You can design your own contract to include pretty much anything that you believe is important for a clear and concise contract. However, there are several clauses that should be included in each contract you write.
- The scope of the project.
- Detail the services you will provide for your client. I usually create an itemized list of each part of the project.
- Make sure you also undertake a creative brief. This will help you and your client thoroughly understand all the details of the project, and exactly what you need to deliver to meet your clients’ demands.
- Ownership of the work.
- Usually, once you have been paid for your work the company or business will then have complete ownership of your work.
- You can add a clause so that you can add this work to your portfolio.
- If it is ghostwritten (therefore your name is not on the project) you may be able to negotiate with your client that you can show an excerpt or a link to the website on your portfolio.
- Payment Terms and Conditions.
- Set out your rate, how you wish to be paid and when payments are due.
- You should also state any up-front fees, such as 50% deposits, and set out payment milestones if it is a huge project (such as x amount upfront, x amount upon completion of the 1st draft, and balance to be paid once the project is finished).
- Include a note here if you charge late fees.
- When is the final project due? Or is it an ongoing package, such as a monthly blog post?
- If you have a big project, such as an eBook or novel you can create milestones for due dates – such as when an outline is due, the first draft, revised draft and final copy.
- A brief sentence or two about how you will not reveal any business or company information without express permission from your client.
- Some clients may also ask for a Non-Disclosure Agreement (NDA).
- Early Termination.
- Set an early termination fee (usually 20-50% of the agreed-upon total of the whole project).

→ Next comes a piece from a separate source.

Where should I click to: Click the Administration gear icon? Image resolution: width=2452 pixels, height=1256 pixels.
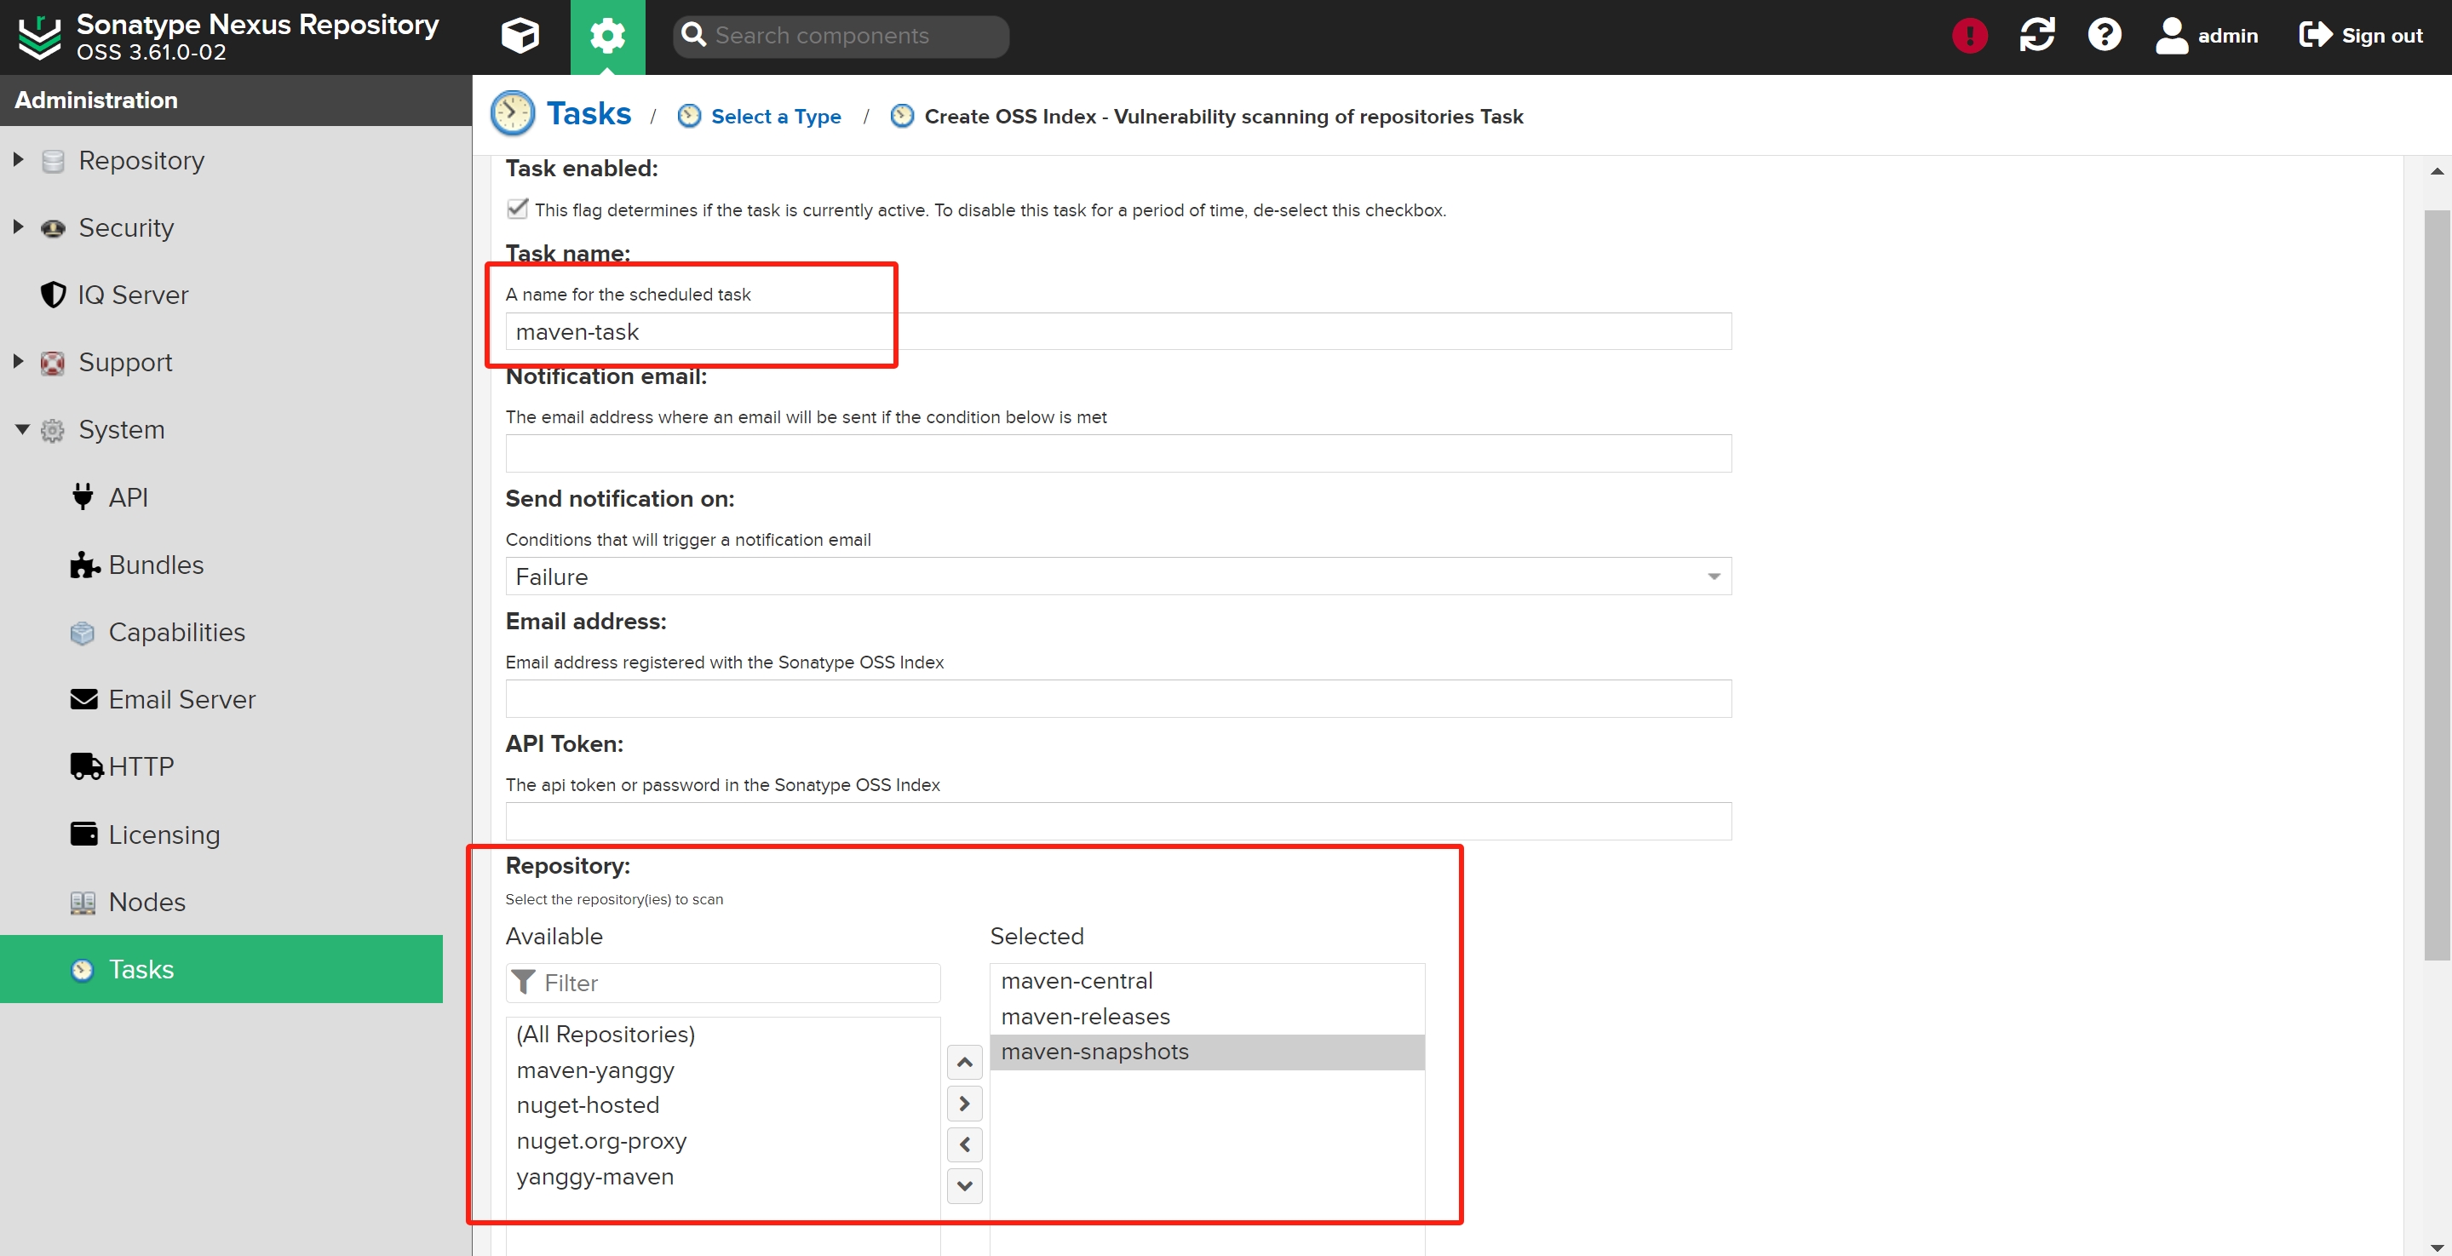pyautogui.click(x=607, y=36)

- If for some reason YOU pull out of the agreement, you need to refund any sums of money already paid to you, within reason.
What is a Letter of Agreement (LOA)?
A LOA is a simplified version of a writers contract. It still sets out the terms and expectations of your working relationship however it is less formal and is quicker to write.
I tend to use an LOA for those smaller projects, such as one off blog posts or product descriptions. However, I will use a writers contract for those projects that are more involved or are an ongoing package.
What to include in a LOA?
As mentioned above, it really is a briefer version of a writers contract. So you will still include most of the things listed above:
- Scope of work.
- Fees and Payment Terms.
I don’t tend to include an early termination fee here if it is a one-off project. However, feel free to add in or take out whatever you need in order to make it work for you and your client.
If you are working without a contract or LOA, stop! You need to take an hour or so out of your busy schedule to create a template for a contract and an LOA (or alternatively grab my FREE templates).You need to protect yourself, and your client. Don’t be a doormat. Don’t work without a contract or LOA.